Also to his credit, Biden raised the ceiling on refugee admissions and evacuated many of our Afghan allies, albeit after some initial foot-dragging on both. He has backed immigration reforms that would require new legislation, which his party currently lacks the votes to pass.

If you think our immigration system should be fairer, more transparent and more aligned with U.S. economic and strategic interests, these presidential choices are worth celebrating.

But these are, mostly, obscure policy changes or unrealized proposals. When Miller et al. condemn Biden’s “immigration record,” they zero in on his decisions at the Southern border.

Which is, frankly, odd. You’d never know it from the right-wing hysteria about Biden’s supposedly “open borders,” or Biden’s own campaign promise to “end Trump’s detrimental asylum policies.” But Biden has continued Trump’s most restrictionist, inhumane and possibly illegal border policies.
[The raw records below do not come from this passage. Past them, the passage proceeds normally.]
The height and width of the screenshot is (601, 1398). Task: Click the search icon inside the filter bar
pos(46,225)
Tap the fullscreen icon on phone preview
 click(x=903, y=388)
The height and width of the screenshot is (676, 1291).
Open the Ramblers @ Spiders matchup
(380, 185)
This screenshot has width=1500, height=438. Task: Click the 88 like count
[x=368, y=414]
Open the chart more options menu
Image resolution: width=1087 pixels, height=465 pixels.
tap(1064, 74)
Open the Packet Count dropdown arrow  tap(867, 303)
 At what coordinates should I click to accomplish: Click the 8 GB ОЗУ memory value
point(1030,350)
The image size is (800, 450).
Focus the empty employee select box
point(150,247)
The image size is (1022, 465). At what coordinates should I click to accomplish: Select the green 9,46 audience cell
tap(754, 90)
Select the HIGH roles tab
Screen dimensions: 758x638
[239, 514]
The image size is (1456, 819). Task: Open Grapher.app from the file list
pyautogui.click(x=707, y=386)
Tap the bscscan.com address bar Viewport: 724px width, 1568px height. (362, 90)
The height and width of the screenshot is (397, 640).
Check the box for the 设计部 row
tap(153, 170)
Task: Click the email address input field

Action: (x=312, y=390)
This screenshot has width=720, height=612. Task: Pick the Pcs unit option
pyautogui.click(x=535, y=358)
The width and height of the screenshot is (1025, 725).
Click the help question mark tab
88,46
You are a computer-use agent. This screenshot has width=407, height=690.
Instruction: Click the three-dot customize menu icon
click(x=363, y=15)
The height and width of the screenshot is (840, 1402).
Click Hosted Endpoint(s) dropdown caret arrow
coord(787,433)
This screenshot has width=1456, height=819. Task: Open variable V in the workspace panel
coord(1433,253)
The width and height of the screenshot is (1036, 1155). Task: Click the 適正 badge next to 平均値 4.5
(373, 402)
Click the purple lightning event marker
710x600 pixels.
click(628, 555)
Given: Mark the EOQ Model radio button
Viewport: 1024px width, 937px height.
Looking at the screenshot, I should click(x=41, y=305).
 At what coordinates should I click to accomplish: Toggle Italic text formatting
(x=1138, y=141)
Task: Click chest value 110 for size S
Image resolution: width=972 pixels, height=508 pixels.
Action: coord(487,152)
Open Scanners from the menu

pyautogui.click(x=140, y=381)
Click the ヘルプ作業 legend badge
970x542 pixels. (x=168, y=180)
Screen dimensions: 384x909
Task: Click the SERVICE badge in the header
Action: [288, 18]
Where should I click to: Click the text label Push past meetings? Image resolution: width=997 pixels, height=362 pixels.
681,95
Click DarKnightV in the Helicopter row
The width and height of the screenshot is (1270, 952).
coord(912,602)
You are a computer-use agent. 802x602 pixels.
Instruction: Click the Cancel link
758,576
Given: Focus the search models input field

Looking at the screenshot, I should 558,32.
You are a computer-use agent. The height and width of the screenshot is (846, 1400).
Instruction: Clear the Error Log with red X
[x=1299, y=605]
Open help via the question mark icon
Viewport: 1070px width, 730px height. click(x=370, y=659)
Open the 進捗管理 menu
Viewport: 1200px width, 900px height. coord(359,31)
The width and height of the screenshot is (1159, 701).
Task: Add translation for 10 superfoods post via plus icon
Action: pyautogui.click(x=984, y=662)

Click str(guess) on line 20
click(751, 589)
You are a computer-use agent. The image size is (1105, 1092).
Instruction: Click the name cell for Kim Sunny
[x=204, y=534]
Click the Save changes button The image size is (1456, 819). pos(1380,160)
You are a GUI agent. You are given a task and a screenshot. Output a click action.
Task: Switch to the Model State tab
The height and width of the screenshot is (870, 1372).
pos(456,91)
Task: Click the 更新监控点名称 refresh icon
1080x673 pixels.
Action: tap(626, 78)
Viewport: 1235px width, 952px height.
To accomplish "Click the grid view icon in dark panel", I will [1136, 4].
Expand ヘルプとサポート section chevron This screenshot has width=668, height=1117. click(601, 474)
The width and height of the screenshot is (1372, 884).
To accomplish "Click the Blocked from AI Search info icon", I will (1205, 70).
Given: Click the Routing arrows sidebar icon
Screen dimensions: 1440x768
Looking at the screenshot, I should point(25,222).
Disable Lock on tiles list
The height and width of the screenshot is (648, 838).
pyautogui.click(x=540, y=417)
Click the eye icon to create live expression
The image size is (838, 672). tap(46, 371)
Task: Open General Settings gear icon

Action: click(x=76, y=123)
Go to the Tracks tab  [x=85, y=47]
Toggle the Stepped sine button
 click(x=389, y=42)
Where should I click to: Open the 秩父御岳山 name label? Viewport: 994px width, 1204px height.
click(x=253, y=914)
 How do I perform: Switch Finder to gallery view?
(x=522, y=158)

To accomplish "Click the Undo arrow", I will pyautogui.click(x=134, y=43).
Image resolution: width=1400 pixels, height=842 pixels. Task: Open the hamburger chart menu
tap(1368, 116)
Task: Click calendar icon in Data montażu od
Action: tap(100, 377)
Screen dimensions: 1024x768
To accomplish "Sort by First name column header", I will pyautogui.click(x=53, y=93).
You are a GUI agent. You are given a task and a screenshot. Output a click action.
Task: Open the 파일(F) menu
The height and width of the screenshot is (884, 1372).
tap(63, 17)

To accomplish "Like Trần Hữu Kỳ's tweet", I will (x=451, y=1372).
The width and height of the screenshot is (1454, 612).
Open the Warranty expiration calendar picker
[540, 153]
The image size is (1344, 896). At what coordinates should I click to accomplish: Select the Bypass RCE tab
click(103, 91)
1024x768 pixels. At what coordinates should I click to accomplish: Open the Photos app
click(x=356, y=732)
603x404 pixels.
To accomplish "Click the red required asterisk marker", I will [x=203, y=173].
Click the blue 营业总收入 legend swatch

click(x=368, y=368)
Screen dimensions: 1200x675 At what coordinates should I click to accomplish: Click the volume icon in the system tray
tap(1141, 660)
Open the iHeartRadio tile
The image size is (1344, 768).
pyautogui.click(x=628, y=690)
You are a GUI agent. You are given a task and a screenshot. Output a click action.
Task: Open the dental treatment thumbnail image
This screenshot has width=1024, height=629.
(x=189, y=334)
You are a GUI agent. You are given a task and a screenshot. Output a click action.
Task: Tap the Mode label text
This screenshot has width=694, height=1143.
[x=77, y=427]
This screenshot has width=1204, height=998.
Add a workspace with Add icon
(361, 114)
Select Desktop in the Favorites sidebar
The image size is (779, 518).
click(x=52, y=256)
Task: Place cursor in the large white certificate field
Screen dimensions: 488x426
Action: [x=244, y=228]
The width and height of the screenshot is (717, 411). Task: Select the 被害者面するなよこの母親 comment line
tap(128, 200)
In some cases Biden has even expanded them.

As evidence of Biden’s supposedly lax border policies, Republicans sometimes cite his attempt, on Day One of his presidency, to end the program informally known as “Remain in Mexico.” This Trump-created program forced asylum seekers to wait in dangerous camps in Mexico while their U.S. cases were processed; there, vulnerable immigrants have been frequent targets for rape, kidnappings, torture and murder.

If Biden had terminated the program, that would have been a good thing, from a human rights perspective (not a Republican priority, apparently). But Biden did not succeed. After a legal challenge, a federal judge ordered the program to be resurrected — and the Biden administration not only obeyed but also expanded the program’s scopeto cover even more categories of immigrants.

Worse, Biden has maintained Trump’s Title 42 order. This likely illegal order involves automatically expelling hundreds of thousands of people encountered at the border without ever allowing them to apply for asylum, in contravention of rights guaranteed under both U.S. and international law. Both Trump and Biden have cited a little-used public health provision as pretext for this policy, even though legions of public health experts have argued that it doesn’t protect public health.

Perversely, continuing this Trump policy has also given ammunition to the hard-right nativists, because it has the unintended consequence of inflating the count of U.S. border crossings. Many of those expelled immediately turn around and attempt another crossing; in fiscal 2021, 27 percent of individuals were apprehended multiple times by Border Patrol, nearly quadruple the share in 2019.

The disconnect between GOP claims about “open borders” and Biden’s actually-quite-Trumpy border policies, is enormous. Two of Biden’s own political appointees who resigned last fall lambasted his actions as “inhumane” on their way out the door; six other high-level immigration officials have recently announced they were leaving the administration, without much public explanation.

It’s unclear why Biden has maintained his predecessor’s policies. One possibility is politics — that these choices were intended to stave off right-wing attacks about lax enforcement. If that was the motivation, though, it failed. Instead, Biden has delivered the worst of all worlds: inhumane, immoral, potentially illegal policy — and bad-faith political blowback about “open borders” all the same.